DOMINIQUE – No dia anterior, do enterro, ela tinha me ligado cedo e a gente meio que passou o dia quase inteiro. Nós ficamos juntas, ela me disse que não tava bem, a gente saiu e a gente foi andar de bicicleta. Tava um sol incrível, tava claro, não era aquele sol quente, abafado, e aconteceu uma coisa muito inusitada, no meio da zona sul, um porquinho atravessou a rua. foi muito estranho. que isso? era um sinal. a gente parou, a gente não tava conseguindo entender. é um sinal. gente, o sinal tava fechado. “vamos atrás do porco”. não, bicho fedorente.

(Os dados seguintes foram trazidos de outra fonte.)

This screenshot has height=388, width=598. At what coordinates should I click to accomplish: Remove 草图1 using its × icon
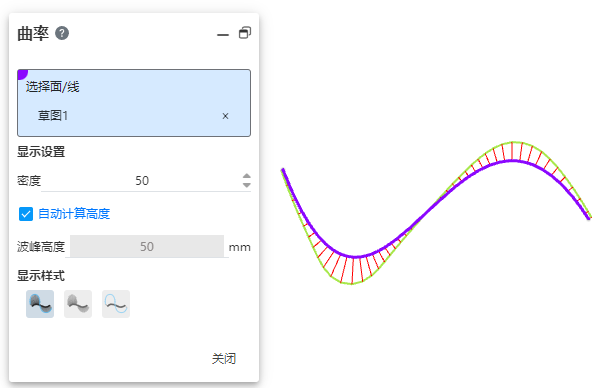(225, 116)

ele era rosa, mas ele era pequenininho, mas tava bem distante assim. eu acho que era um porco mesmo. não tinha um outro animal rosa daquele jeito. a gente voltou pra casa. a tia anita tava lá. a gente comeu pizza. a gente voltou pro quarto. a gente conversou sobre mil coisas. sobre como ela tava meio perdido.

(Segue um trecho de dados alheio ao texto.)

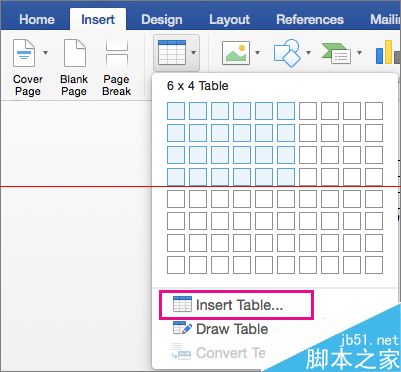Image resolution: width=401 pixels, height=372 pixels.
Task: Pick the bottom-right cell of the table grid
Action: point(374,265)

e eu falava a gente tem que se perder pra se achar depois.

perdida em tudo. pessoal. uma relação estranha dela em relação aos pais, com a tia anita e o tio jorge. ela demonstrava um incômodo de estar ali, com a nossa idade. enfim, a gente já morando sozinho. até porque ela não tava num emprego instável ainda. tava tudo ruim, mas não parecia. tão. não sabia que vinha de tanto tempo. ela era muito superficial.

o porquinho morreu.

a gente não sabe. engraçado o porquinho. ele acabou entrando no meio de todas as conversas. e falou da coragem do porco de atravessar a rua sem olhar pros carros. era um porquinho pequeno e livre. o porquinho podia não ter o que comer; e ela falava isso. sem nenhum grande porco pra acompanhar ele.

 

MARÍLIA – Era duas horas da tarde quando o Caco. O Caco me ligou. Eu tava indo no cinema. Ai, duas horas da tarde. Parece que o tempo parou. Eu pensei assim. A Lila não existe mais. Eu só quis sair correndo assim, querendo saber que que tava ali que não tava ali. Onde é que você tá dançando hoje?